_TASK DIRECTIONS_
Update the records from the start up to and including the line with "pos(496,227)", changing "Screen dimensions" to "Display size" and leaving everything else as it is. Leave the pictures out of your answer.

[Text and element pointing records]
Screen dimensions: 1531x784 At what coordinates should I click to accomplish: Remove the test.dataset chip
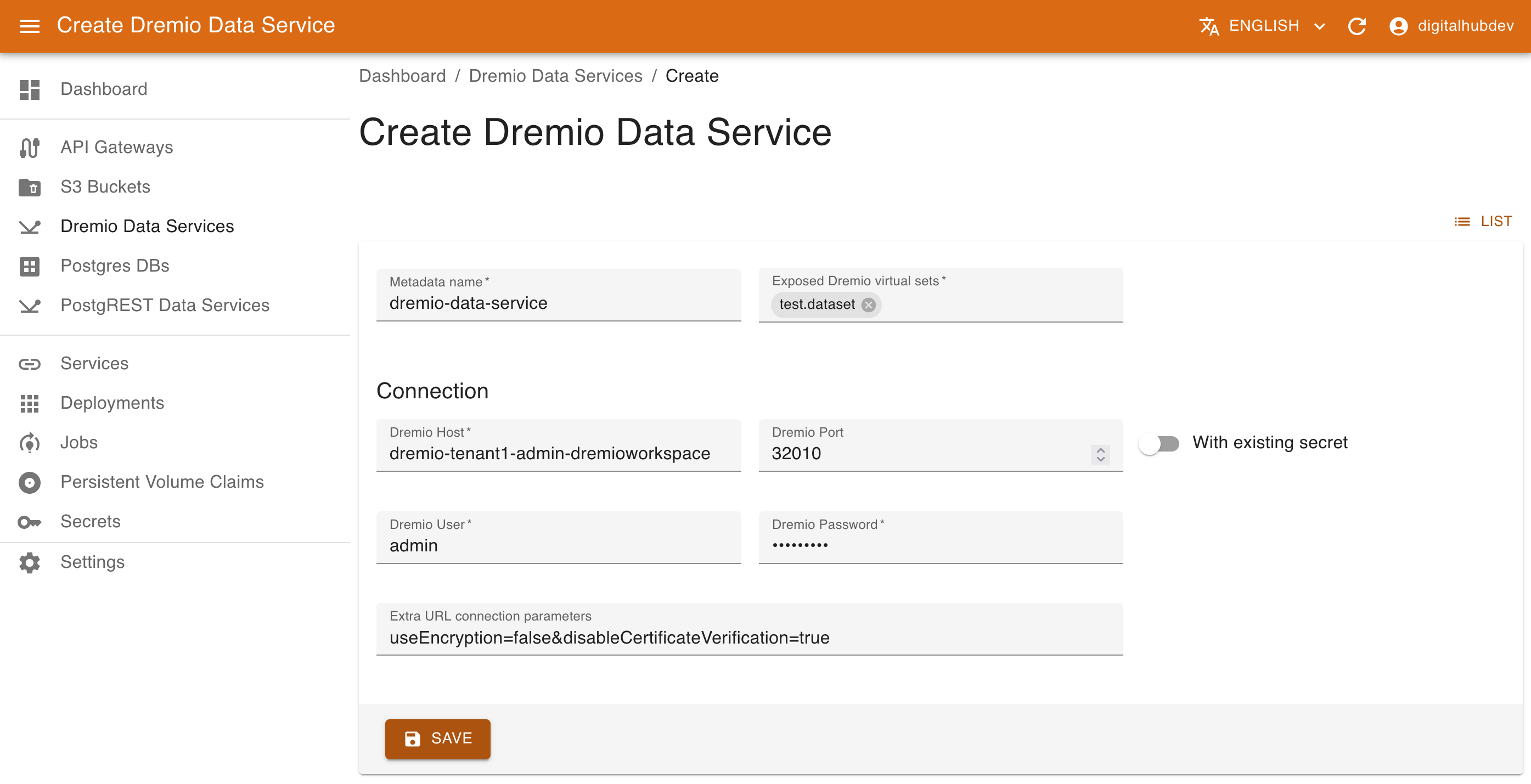(868, 305)
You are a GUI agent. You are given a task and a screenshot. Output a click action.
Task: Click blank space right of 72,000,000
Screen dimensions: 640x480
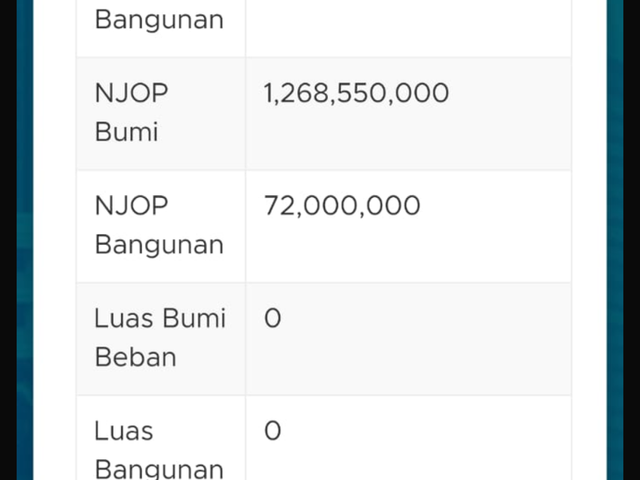pos(496,227)
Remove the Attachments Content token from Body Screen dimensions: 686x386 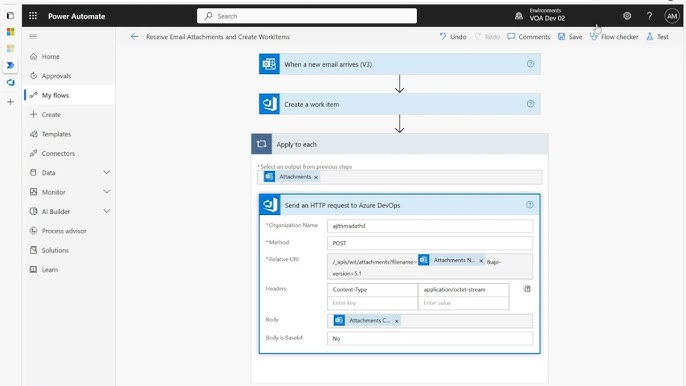pos(396,321)
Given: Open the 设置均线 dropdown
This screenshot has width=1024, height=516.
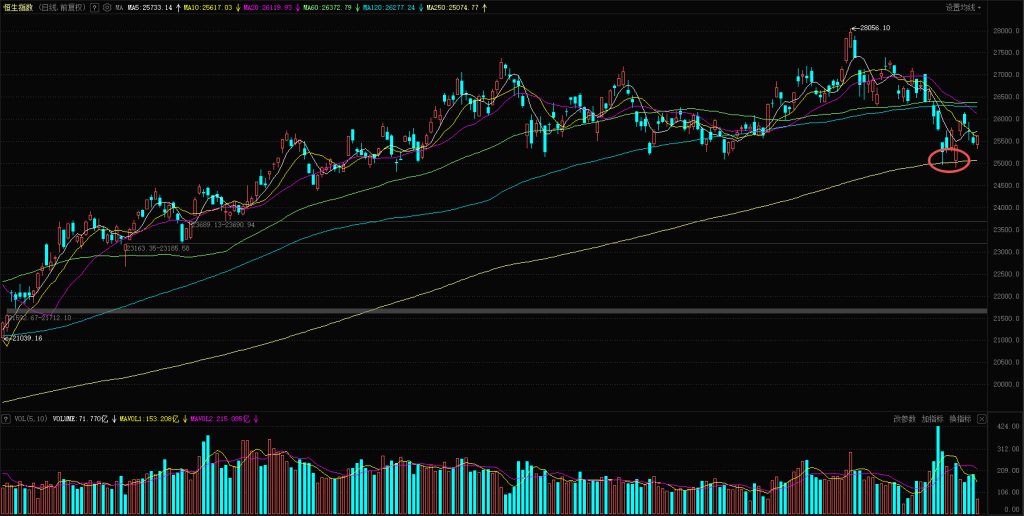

_OUTPUT FOR THIS EXERCISE_
Display size: 1531x784 At what coordinates should I click to accomplish: Remove the test.dataset chip
(868, 305)
You are a GUI agent. You are given a task and a screenshot. Output a click action.
Task: Click blank space right of 72,000,000
Display size: 640x480
pos(496,227)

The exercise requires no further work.